> [TASK ITEM]
Repeat the lines of the data that follow, please, starting at the first and stopping after the one with "Cayman Islands (768, 2325)".

Content starts

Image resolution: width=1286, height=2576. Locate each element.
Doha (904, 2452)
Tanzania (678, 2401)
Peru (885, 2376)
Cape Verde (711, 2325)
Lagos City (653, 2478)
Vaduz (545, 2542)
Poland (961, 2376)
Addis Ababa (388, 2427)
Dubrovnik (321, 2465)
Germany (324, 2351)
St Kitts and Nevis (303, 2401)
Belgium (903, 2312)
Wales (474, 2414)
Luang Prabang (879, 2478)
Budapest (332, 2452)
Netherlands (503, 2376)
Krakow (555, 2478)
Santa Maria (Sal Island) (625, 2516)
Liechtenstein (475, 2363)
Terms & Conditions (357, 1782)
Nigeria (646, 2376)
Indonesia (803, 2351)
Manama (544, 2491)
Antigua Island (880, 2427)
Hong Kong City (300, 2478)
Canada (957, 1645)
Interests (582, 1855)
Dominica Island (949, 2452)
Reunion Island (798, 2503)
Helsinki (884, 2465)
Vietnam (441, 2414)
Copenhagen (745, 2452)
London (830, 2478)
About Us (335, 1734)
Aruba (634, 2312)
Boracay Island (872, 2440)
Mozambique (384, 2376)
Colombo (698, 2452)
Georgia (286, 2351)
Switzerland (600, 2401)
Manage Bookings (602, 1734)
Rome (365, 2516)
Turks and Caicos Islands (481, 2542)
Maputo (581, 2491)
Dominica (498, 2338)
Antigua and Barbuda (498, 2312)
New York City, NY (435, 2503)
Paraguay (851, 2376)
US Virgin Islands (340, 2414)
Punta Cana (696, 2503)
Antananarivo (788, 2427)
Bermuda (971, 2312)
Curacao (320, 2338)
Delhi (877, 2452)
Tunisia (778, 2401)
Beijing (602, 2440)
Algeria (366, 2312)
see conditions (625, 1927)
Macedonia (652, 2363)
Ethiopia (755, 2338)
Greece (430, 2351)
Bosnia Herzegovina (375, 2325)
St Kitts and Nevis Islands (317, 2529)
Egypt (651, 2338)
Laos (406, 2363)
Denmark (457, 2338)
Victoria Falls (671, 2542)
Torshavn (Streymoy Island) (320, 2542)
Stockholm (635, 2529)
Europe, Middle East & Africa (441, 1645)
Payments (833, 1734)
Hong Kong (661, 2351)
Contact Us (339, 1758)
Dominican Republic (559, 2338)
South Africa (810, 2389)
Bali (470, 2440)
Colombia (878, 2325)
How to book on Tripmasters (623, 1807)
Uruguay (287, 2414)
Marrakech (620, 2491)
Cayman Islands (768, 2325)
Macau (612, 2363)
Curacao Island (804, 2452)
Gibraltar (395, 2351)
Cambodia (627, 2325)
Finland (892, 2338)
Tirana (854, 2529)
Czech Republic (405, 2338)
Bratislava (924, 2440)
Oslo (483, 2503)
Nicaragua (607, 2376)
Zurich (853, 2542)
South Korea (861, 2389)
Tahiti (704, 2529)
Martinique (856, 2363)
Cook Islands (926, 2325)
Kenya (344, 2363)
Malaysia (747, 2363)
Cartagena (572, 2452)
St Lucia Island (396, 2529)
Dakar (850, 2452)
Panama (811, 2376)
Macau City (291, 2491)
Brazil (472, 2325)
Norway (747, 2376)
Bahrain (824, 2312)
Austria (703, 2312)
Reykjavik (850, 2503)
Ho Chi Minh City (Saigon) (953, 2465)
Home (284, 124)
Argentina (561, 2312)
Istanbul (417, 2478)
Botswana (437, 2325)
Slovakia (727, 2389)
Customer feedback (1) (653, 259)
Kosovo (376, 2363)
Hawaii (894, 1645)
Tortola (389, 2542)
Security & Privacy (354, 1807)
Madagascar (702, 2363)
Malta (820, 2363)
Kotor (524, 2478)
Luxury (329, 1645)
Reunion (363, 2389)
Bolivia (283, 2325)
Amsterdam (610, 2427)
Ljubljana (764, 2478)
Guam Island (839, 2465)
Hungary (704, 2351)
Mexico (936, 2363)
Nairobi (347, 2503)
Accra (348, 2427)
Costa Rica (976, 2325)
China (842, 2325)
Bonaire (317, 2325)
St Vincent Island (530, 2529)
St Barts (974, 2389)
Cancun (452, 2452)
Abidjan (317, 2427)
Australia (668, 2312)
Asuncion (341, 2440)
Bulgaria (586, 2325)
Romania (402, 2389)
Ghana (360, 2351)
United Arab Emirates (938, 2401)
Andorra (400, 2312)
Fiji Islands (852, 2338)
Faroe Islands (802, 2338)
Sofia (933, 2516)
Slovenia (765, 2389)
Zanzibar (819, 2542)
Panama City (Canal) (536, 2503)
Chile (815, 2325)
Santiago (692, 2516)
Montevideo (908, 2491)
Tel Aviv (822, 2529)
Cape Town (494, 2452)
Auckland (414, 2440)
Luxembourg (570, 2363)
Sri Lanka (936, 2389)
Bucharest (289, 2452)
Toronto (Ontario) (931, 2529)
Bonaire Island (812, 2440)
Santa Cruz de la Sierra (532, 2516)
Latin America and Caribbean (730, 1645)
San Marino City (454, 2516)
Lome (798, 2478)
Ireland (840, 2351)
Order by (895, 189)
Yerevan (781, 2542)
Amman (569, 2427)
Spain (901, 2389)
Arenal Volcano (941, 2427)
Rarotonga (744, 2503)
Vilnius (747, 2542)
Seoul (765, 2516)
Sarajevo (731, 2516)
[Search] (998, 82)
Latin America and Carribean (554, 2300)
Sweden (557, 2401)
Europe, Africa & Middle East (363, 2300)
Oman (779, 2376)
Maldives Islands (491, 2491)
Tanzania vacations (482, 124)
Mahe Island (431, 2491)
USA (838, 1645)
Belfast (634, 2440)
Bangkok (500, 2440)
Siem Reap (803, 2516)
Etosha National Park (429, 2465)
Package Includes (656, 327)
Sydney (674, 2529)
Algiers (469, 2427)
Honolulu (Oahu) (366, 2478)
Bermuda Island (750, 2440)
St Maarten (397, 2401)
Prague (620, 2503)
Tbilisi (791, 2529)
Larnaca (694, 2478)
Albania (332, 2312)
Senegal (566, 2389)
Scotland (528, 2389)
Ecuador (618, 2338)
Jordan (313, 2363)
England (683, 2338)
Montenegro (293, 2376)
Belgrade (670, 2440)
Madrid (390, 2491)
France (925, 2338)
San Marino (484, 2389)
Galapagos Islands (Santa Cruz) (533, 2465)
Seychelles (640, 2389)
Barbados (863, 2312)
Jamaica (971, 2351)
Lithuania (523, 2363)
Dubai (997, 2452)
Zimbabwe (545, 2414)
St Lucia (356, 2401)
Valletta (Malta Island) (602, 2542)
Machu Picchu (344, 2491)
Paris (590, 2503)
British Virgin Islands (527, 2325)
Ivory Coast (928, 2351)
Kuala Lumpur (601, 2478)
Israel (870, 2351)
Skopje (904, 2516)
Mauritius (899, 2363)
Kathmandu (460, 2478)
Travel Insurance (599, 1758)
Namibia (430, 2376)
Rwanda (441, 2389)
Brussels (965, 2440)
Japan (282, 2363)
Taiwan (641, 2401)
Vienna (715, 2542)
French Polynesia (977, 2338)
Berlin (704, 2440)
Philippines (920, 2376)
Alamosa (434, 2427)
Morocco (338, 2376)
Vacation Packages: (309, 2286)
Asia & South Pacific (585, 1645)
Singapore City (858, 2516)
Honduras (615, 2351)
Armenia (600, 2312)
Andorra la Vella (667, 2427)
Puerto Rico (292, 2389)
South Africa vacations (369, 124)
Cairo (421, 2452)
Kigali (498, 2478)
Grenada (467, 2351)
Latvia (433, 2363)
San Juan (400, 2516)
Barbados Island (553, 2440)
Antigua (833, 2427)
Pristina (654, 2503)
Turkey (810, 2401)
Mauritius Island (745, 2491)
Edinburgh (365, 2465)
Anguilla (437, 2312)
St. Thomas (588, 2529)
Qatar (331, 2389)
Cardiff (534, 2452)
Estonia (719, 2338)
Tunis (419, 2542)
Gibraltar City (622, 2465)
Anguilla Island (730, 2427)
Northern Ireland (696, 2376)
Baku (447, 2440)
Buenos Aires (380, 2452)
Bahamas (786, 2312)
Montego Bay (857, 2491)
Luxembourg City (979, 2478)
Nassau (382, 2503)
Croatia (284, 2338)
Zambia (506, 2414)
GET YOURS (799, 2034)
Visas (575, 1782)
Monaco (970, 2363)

Content ends

> [RESPONSE TO THE EXERCISE]
Image resolution: width=1286, height=2576. Locate each element.
Doha (904, 2452)
Tanzania (678, 2401)
Peru (885, 2376)
Cape Verde (711, 2325)
Lagos City (653, 2478)
Vaduz (545, 2542)
Poland (961, 2376)
Addis Ababa (388, 2427)
Dubrovnik (321, 2465)
Germany (324, 2351)
St Kitts and Nevis (303, 2401)
Belgium (903, 2312)
Wales (474, 2414)
Luang Prabang (879, 2478)
Budapest (332, 2452)
Netherlands (503, 2376)
Krakow (555, 2478)
Santa Maria (Sal Island) (625, 2516)
Liechtenstein (475, 2363)
Terms & Conditions (357, 1782)
Nigeria (646, 2376)
Indonesia (803, 2351)
Manama (544, 2491)
Antigua Island (880, 2427)
Hong Kong City (300, 2478)
Canada (957, 1645)
Interests (582, 1855)
Dominica Island (949, 2452)
Reunion Island (798, 2503)
Helsinki (884, 2465)
Vietnam (441, 2414)
Copenhagen (745, 2452)
London (830, 2478)
About Us (335, 1734)
Aruba (634, 2312)
Boracay Island (872, 2440)
Mozambique (384, 2376)
Colombo (698, 2452)
Georgia (286, 2351)
Switzerland (600, 2401)
Manage Bookings (602, 1734)
Rome (365, 2516)
Turks and Caicos Islands (481, 2542)
Maputo (581, 2491)
Dominica (498, 2338)
Antigua and Barbuda (498, 2312)
New York City, NY (435, 2503)
Paraguay (851, 2376)
US Virgin Islands (340, 2414)
Punta Cana (696, 2503)
Antananarivo (788, 2427)
Bermuda (971, 2312)
Curacao (320, 2338)
Delhi (877, 2452)
Tunisia (778, 2401)
Beijing (602, 2440)
Algeria (366, 2312)
see conditions (625, 1927)
Macedonia (652, 2363)
Ethiopia (755, 2338)
Greece (430, 2351)
Bosnia Herzegovina (375, 2325)
St Kitts and Nevis Islands (317, 2529)
Egypt (651, 2338)
Laos (406, 2363)
Denmark (457, 2338)
Victoria Falls (671, 2542)
Torshavn (Streymoy Island) (320, 2542)
Stockholm (635, 2529)
Europe, Middle East & Africa (441, 1645)
Payments (833, 1734)
Hong Kong (661, 2351)
Contact Us (339, 1758)
Dominican Republic (559, 2338)
South Africa (810, 2389)
Bali (470, 2440)
Colombia (878, 2325)
How to book on Tripmasters (623, 1807)
Uruguay (287, 2414)
Marrakech (620, 2491)
Cayman Islands (768, 2325)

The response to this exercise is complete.